Saturday, July 18, 2009

Cloud Computing Taxonomy

I found this wonderful graphic created by Peter Laird in his blog.



Peter's blog has all the descriptions of the buckets.

The Public Cloud bucket is heavily underreported. There are roughly about 1200 public data centers in the US alone that are quite happy to rent you a server or cabinet. There are a host of data center market places that will connect you to a data center provider. Here are a few:

Find a Data Center

Data Center Knowledge

Data Center Marketplace

In particular, the telecom companies, like 365 Main, SuperNAP, Qwest, Verizon, Level 3 Communications are quite happy to sell you connectivity AND servers and are perfect for large cloud deployments that need geographic spread and high bandwidth.

Tuesday, July 14, 2009

On-demand pricing for Windows Azure

InformationWeek's Paul McDougall reports on Windows Azure pricing and it provides confirmation that Microsoft is transitioning its boxed software business into a service business.

Paul's assessment:
"Azure is the latest sign that Microsoft is eyeing the Web as the primary delivery mechanism for software and services. On Monday, the company said it planned to make a version of Microsoft Office 2010 available to consumers over the Internet at no charge. It plans a similar offering for businesses."

In my mind there is still one piece missing for productive cloud computing and that is the seamless integration of the client. None of the big vendors are particularly keen on solving this problem since it diminishes their economic lock-in. But users create, use, and transform data and information on their clients and data needs to seamlessly flow between the client and the cloud. This flow in my mind is best managed by the OS, or a tightly integrated run-time. You see many of these service components show up in the mobile platforms, but the PC ecosystem is lagging here.

Netbooks and the cloud

Dana Blankenhorn at ZDNet posted an interesting analysis of Google's Chrome OS announcement. The basic premise is that Google as a cloud information provider can subsidize a Netbook since it will get it back in cloud service revenue and a higher intangible value to its core business of collecting and characterizing customer behavior.

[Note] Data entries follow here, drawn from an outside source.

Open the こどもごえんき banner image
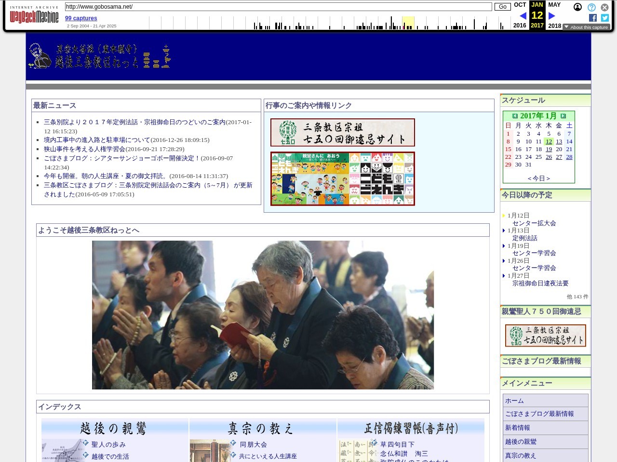The width and height of the screenshot is (617, 462). coord(343,179)
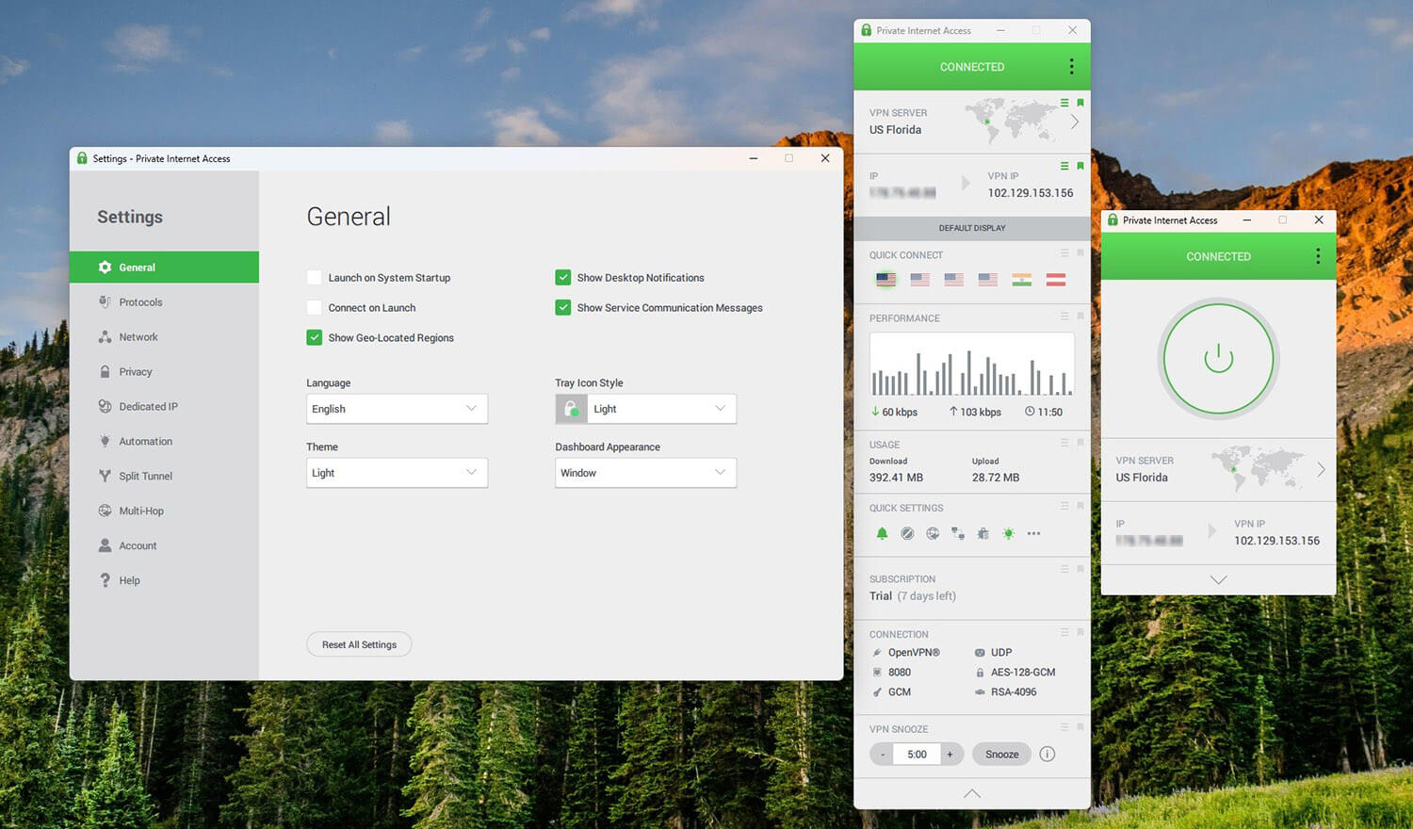This screenshot has height=829, width=1413.
Task: Go to Split Tunnel settings
Action: 145,477
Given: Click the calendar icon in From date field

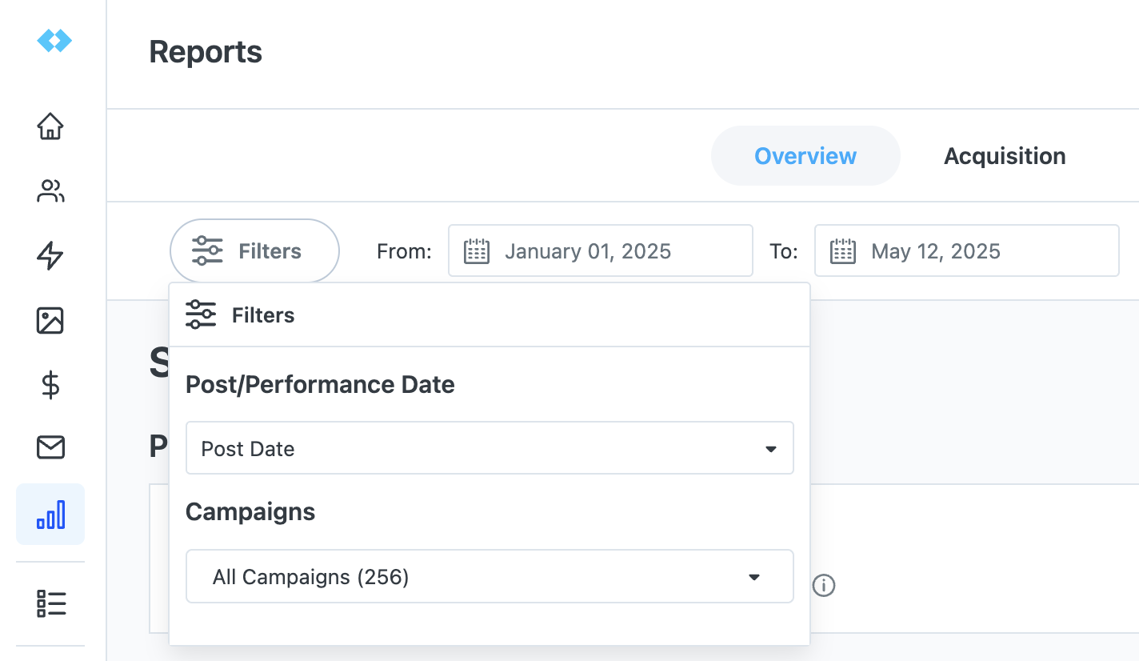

This is much like the telecom business or the game console business, and I have heard that same story from the reps at Samsung, Nokia, Asus, and Sony. It is just that Google has a big head start in the intangible value department.

But buried in this article is the core observation in my mind why the boxed world of software is transitioning to the cloud: security and cost.

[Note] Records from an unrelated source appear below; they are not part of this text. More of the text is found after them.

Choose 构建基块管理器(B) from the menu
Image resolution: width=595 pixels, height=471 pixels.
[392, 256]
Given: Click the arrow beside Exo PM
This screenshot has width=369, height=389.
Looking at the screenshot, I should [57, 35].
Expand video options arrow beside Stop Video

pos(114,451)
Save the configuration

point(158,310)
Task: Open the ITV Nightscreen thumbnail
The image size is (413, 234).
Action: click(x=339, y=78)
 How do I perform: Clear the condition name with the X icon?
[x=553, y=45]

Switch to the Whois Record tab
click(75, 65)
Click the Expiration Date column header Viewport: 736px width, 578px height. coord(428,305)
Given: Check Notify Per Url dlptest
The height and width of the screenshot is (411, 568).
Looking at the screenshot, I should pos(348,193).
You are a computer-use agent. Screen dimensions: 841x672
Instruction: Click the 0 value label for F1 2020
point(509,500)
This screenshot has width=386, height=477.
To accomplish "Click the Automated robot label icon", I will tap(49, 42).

"The problem is that Netbooks are cheap and, while they will gain in power they will stay cheap. I spent $270 on my HP Mini and that’s about right.

Microsoft has reportedly cut the price of Windows to $3 to capture Netbook OEMs, and it’s offering a cut-rate price on Office, too.

But when you consider the $50/year price to license an anti-viral, the $30/year to license a malware program and the additional $30/year you need for a registry cleaner, the software price of a Netbook gets completely out of line with its hardware cost."


This is the same observation that can be used for any boxed software. The cost of the underlying hardware platform has shrunk in the past 20 years, but the software cost hasn't kept pace. 20 years ago a workstation cost $75k so a $75k piece of software was reasonable. The cost of a workstation is now $2k, but the software is still $75k. The productivity improvement that I need to get from the software to justify the cost is too high and thus that type of cost can only be carried by a business model that has significant intangible value. And that value isn't present in the consumer and/or SMB market.

The smart phone started this trend and the netbook will accelerate it: the bulk of the market will be delivered services through subsidized hardware and software and it is the service providers that call the shots. Google, Amazon, Microsoft, Apple, Sony are already transitioning into these roles and since they have a connection with the bottom of the market pyramid, they will attract so much money that they will quickly roll over the Adobes, Oracles and SAPs of the world.

Many independent software vendors will clamor on the infrastructures of Google, Amazon, and Apple, and intangible value will be created. The enterprise market, of all markets, can't be isolated from the bulk of the money and they will need to adapt to the system where the information resides: and that will be the cloud.